AS: Unfortunately, the whole last year, and especially the last two months, have been very stressful for our team as we have accompanied many parents close to each other palliatively.  But we received a boost just today, a little boy born in September last year has successfully managed a very serious operation and has therefore been stabilized. He was born with an almost "open head", and even if his chances are still in the stars, these small successes give you courage and confidence. To parents as well as us.

LSS: Please can you tell us more about how the name Bärenherz was decided upon?

MS: The name had not been planned at all from the beginning. To begin with, the Centre was going to be named Löwenherz and a little mascot of a Lion was drawn.  Then we noticed a name conflict with a facility from Northern Germany, so we asked our graphic designer to turn the lion into a bear. We like the bear very much, it is an impressive animal, and the children we accompany and provide for, are often great fighters. Getting to know them is always a gift for your own life.

LSS: You mentioned your many volunteers at the beginning of the conversation. How can people get involved at Bärenherz?

MS: Well, the possibilities are very versatile. Volunteers accompany a sick child or his siblings in the outpatient children's and youth hospice service and regularly visit them at home. Others support us in day-to-day inpatient life, help with events, or look after smaller siblings when the parents come to a consultation appointment. To volunteer in direct work with the families you will first attend a preparatory course in which the topics important for the work are addressed. But even those who do not regularly find the time to get involved, are always welcome to decorate our fir tree, to paint walls or to maintain our flower boxes or outdoor facilities. We are not picky! Many people also help us by planning and carrying out actions for Bärenherz or raise awareness to others about our work.

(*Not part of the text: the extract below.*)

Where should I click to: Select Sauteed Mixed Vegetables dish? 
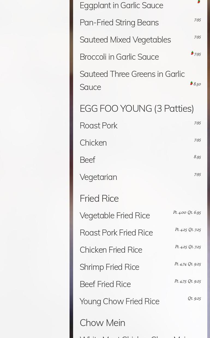coord(125,40)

LSS: One final question to both of you: what would be your greatest wish for this year?

AS: I would like to finally be able to remove the mask and work with my smile again!

MS: I can only agree with that! And I personally also lack the closeness that is so important in our profession.  

LSS: Thank you so much for your time, and the many insights you have given us. Please do stay healthy, you are both doing really an incredible important and great work. Thank you very much.